* To do *
Reprint all entries without any alteration.

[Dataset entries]
---
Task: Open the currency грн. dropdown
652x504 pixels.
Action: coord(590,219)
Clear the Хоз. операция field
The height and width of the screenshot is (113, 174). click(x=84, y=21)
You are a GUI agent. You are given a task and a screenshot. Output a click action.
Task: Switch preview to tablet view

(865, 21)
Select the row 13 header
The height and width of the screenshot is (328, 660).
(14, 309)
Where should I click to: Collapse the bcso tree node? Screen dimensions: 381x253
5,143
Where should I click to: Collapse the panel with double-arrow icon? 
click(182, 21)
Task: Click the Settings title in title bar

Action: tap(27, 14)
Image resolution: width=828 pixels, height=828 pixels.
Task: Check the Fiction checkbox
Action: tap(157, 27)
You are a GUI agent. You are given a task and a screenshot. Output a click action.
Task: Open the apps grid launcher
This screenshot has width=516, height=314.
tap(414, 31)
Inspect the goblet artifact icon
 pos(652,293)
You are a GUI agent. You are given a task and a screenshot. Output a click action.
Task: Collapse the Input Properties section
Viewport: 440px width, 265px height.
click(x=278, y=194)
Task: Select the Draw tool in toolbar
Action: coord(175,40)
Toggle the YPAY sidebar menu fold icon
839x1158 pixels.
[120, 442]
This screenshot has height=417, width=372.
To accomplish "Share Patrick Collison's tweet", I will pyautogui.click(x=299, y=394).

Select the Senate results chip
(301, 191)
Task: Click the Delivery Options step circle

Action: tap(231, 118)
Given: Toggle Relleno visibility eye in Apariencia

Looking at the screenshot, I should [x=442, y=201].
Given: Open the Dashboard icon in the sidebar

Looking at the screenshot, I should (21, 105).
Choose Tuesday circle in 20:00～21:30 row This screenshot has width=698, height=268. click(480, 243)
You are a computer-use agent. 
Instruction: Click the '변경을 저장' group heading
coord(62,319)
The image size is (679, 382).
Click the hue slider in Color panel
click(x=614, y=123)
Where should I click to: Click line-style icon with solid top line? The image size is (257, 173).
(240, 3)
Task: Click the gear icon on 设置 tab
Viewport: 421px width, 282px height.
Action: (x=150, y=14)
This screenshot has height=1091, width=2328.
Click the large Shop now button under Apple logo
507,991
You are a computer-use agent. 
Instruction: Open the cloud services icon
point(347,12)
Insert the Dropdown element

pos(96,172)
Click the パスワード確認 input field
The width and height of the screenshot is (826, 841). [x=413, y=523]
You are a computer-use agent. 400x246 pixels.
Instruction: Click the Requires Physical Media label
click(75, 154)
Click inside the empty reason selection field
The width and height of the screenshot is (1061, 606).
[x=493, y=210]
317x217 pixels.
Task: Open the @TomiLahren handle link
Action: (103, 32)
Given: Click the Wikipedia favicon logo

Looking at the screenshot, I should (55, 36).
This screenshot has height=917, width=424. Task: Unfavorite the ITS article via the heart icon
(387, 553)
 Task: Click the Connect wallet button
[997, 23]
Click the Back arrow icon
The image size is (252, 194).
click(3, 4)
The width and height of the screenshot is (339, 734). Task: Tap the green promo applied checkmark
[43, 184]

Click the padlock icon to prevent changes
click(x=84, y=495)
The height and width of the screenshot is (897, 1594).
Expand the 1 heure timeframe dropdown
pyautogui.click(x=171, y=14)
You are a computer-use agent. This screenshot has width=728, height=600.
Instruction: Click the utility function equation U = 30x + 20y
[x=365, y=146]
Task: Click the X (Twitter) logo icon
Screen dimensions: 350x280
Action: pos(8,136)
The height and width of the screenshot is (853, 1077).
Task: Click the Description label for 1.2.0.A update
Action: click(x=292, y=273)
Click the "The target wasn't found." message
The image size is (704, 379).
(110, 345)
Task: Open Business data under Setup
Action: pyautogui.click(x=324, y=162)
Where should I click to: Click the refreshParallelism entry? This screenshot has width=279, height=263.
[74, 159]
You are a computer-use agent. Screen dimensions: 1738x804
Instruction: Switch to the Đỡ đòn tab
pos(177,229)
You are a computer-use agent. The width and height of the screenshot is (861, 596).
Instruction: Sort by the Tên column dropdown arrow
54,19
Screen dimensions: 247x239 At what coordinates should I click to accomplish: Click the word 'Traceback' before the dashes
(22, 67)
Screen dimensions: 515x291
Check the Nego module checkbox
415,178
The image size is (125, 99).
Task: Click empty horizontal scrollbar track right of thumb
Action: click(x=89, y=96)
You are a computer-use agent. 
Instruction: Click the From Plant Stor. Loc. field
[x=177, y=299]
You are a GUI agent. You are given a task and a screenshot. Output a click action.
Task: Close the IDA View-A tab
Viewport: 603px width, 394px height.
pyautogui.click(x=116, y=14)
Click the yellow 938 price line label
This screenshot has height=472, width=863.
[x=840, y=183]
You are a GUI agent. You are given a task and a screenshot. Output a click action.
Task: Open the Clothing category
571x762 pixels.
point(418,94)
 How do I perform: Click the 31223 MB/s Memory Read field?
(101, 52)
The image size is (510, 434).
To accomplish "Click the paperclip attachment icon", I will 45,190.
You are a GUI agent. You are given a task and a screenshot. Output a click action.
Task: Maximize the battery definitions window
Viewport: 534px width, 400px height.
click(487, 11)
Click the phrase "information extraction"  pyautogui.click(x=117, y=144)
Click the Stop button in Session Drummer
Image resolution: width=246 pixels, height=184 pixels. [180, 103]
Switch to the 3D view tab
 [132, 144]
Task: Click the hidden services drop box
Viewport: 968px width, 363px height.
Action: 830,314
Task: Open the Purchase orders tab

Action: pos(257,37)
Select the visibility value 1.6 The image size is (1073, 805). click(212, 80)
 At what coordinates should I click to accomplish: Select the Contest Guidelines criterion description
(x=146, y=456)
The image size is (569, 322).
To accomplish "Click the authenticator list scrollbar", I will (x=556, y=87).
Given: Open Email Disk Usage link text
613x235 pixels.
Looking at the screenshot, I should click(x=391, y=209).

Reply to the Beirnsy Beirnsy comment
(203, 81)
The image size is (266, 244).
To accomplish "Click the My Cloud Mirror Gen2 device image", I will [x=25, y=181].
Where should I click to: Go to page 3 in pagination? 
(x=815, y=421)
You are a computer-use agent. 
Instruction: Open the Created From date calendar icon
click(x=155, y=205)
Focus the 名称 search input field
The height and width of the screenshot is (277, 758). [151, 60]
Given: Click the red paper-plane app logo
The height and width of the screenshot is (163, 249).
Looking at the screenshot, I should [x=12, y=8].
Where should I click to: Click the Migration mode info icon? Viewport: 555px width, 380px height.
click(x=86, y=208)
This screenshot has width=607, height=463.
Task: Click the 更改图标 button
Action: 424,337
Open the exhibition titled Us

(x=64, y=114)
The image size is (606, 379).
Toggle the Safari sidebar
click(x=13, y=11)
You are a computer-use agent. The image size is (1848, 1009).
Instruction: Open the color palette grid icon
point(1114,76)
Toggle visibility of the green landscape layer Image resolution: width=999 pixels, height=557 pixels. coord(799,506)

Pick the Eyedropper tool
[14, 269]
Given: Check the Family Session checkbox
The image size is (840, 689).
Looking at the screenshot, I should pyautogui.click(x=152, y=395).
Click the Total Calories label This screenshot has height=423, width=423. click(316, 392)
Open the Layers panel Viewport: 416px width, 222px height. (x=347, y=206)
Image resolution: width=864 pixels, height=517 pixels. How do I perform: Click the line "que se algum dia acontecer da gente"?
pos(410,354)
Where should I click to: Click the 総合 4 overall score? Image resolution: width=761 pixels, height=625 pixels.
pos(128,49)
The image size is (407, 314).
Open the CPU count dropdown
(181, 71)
---
* Reply to the exercise *
Task: Open the currency грн. dropdown
652x504 pixels.
Action: coord(590,219)
Clear the Хоз. операция field
The height and width of the screenshot is (113, 174). click(x=84, y=21)
You are a GUI agent. You are given a task and a screenshot. Output a click action.
Task: Switch preview to tablet view

(865, 21)
Select the row 13 header
The height and width of the screenshot is (328, 660).
(14, 309)
Where should I click to: Collapse the bcso tree node? Screen dimensions: 381x253
5,143
Where should I click to: Collapse the panel with double-arrow icon? 
click(182, 21)
Task: Click the Settings title in title bar

Action: tap(27, 14)
Image resolution: width=828 pixels, height=828 pixels.
Task: Check the Fiction checkbox
Action: tap(157, 27)
You are a GUI agent. You are given a task and a screenshot. Output a click action.
Task: Open the apps grid launcher
This screenshot has width=516, height=314.
tap(414, 31)
Inspect the goblet artifact icon
 pos(652,293)
You are a GUI agent. You are given a task and a screenshot. Output a click action.
Task: Collapse the Input Properties section
Viewport: 440px width, 265px height.
click(x=278, y=194)
Task: Select the Draw tool in toolbar
Action: coord(175,40)
Toggle the YPAY sidebar menu fold icon
839x1158 pixels.
[120, 442]
This screenshot has height=417, width=372.
To accomplish "Share Patrick Collison's tweet", I will pyautogui.click(x=299, y=394).

Select the Senate results chip
(301, 191)
Task: Click the Delivery Options step circle

Action: tap(231, 118)
Given: Toggle Relleno visibility eye in Apariencia

Looking at the screenshot, I should [x=442, y=201].
Given: Open the Dashboard icon in the sidebar

Looking at the screenshot, I should (21, 105).
Choose Tuesday circle in 20:00～21:30 row This screenshot has width=698, height=268. click(480, 243)
You are a computer-use agent. 
Instruction: Click the '변경을 저장' group heading
coord(62,319)
The image size is (679, 382).
Click the hue slider in Color panel
click(x=614, y=123)
Where should I click to: Click line-style icon with solid top line? The image size is (257, 173).
(240, 3)
Task: Click the gear icon on 设置 tab
Viewport: 421px width, 282px height.
Action: (x=150, y=14)
This screenshot has height=1091, width=2328.
Click the large Shop now button under Apple logo
507,991
You are a computer-use agent. 
Instruction: Open the cloud services icon
point(347,12)
Insert the Dropdown element

pos(96,172)
Click the パスワード確認 input field
The width and height of the screenshot is (826, 841). [x=413, y=523]
You are a computer-use agent. 400x246 pixels.
Instruction: Click the Requires Physical Media label
click(75, 154)
Click inside the empty reason selection field
The width and height of the screenshot is (1061, 606).
[x=493, y=210]
317x217 pixels.
Task: Open the @TomiLahren handle link
Action: (103, 32)
Given: Click the Wikipedia favicon logo

Looking at the screenshot, I should (55, 36).
This screenshot has height=917, width=424. Task: Unfavorite the ITS article via the heart icon
(387, 553)
 Task: Click the Connect wallet button
[997, 23]
Click the Back arrow icon
The image size is (252, 194).
click(3, 4)
The width and height of the screenshot is (339, 734). Task: Tap the green promo applied checkmark
[43, 184]

Click the padlock icon to prevent changes
click(x=84, y=495)
The height and width of the screenshot is (897, 1594).
Expand the 1 heure timeframe dropdown
pyautogui.click(x=171, y=14)
You are a computer-use agent. This screenshot has width=728, height=600.
Instruction: Click the utility function equation U = 30x + 20y
[x=365, y=146]
Task: Click the X (Twitter) logo icon
Screen dimensions: 350x280
Action: pos(8,136)
The height and width of the screenshot is (853, 1077).
Task: Click the Description label for 1.2.0.A update
Action: click(x=292, y=273)
Click the "The target wasn't found." message
The image size is (704, 379).
(110, 345)
Task: Open Business data under Setup
Action: pyautogui.click(x=324, y=162)
Where should I click to: Click the refreshParallelism entry? This screenshot has width=279, height=263.
[74, 159]
You are a computer-use agent. Screen dimensions: 1738x804
Instruction: Switch to the Đỡ đòn tab
pos(177,229)
You are a computer-use agent. The width and height of the screenshot is (861, 596).
Instruction: Sort by the Tên column dropdown arrow
54,19
Screen dimensions: 247x239 At what coordinates should I click to accomplish: Click the word 'Traceback' before the dashes
(22, 67)
Screen dimensions: 515x291
Check the Nego module checkbox
415,178
The image size is (125, 99).
Task: Click empty horizontal scrollbar track right of thumb
Action: click(x=89, y=96)
You are a computer-use agent. 
Instruction: Click the From Plant Stor. Loc. field
[x=177, y=299]
You are a GUI agent. You are given a task and a screenshot. Output a click action.
Task: Close the IDA View-A tab
Viewport: 603px width, 394px height.
pyautogui.click(x=116, y=14)
Click the yellow 938 price line label
This screenshot has height=472, width=863.
[x=840, y=183]
You are a GUI agent. You are given a task and a screenshot. Output a click action.
Task: Open the Clothing category
571x762 pixels.
point(418,94)
 How do I perform: Click the 31223 MB/s Memory Read field?
(101, 52)
The image size is (510, 434).
To accomplish "Click the paperclip attachment icon", I will 45,190.
You are a GUI agent. You are given a task and a screenshot. Output a click action.
Task: Maximize the battery definitions window
Viewport: 534px width, 400px height.
click(487, 11)
Click the phrase "information extraction"  pyautogui.click(x=117, y=144)
Click the Stop button in Session Drummer
Image resolution: width=246 pixels, height=184 pixels. [180, 103]
Switch to the 3D view tab
 [132, 144]
Task: Click the hidden services drop box
Viewport: 968px width, 363px height.
Action: 830,314
Task: Open the Purchase orders tab

Action: pos(257,37)
Select the visibility value 1.6 The image size is (1073, 805). click(212, 80)
 At what coordinates should I click to accomplish: Select the Contest Guidelines criterion description
(x=146, y=456)
The image size is (569, 322).
To accomplish "Click the authenticator list scrollbar", I will (x=556, y=87).
Given: Open Email Disk Usage link text
613x235 pixels.
Looking at the screenshot, I should click(x=391, y=209).

Reply to the Beirnsy Beirnsy comment
(203, 81)
The image size is (266, 244).
To accomplish "Click the My Cloud Mirror Gen2 device image", I will [x=25, y=181].
Where should I click to: Go to page 3 in pagination? 
(x=815, y=421)
You are a computer-use agent. 
Instruction: Open the Created From date calendar icon
click(x=155, y=205)
Focus the 名称 search input field
The height and width of the screenshot is (277, 758). [151, 60]
Given: Click the red paper-plane app logo
The height and width of the screenshot is (163, 249).
Looking at the screenshot, I should [x=12, y=8].
Where should I click to: Click the Migration mode info icon? Viewport: 555px width, 380px height.
click(x=86, y=208)
This screenshot has width=607, height=463.
Task: Click the 更改图标 button
Action: 424,337
Open the exhibition titled Us

(x=64, y=114)
The image size is (606, 379).
Toggle the Safari sidebar
click(x=13, y=11)
You are a computer-use agent. The image size is (1848, 1009).
Instruction: Open the color palette grid icon
point(1114,76)
Toggle visibility of the green landscape layer Image resolution: width=999 pixels, height=557 pixels. coord(799,506)

Pick the Eyedropper tool
[14, 269]
Given: Check the Family Session checkbox
The image size is (840, 689).
Looking at the screenshot, I should pyautogui.click(x=152, y=395).
Click the Total Calories label This screenshot has height=423, width=423. click(316, 392)
Open the Layers panel Viewport: 416px width, 222px height. (x=347, y=206)
Image resolution: width=864 pixels, height=517 pixels. How do I perform: Click the line "que se algum dia acontecer da gente"?
pos(410,354)
Where should I click to: Click the 総合 4 overall score? Image resolution: width=761 pixels, height=625 pixels.
pos(128,49)
The image size is (407, 314).
Open the CPU count dropdown
(181, 71)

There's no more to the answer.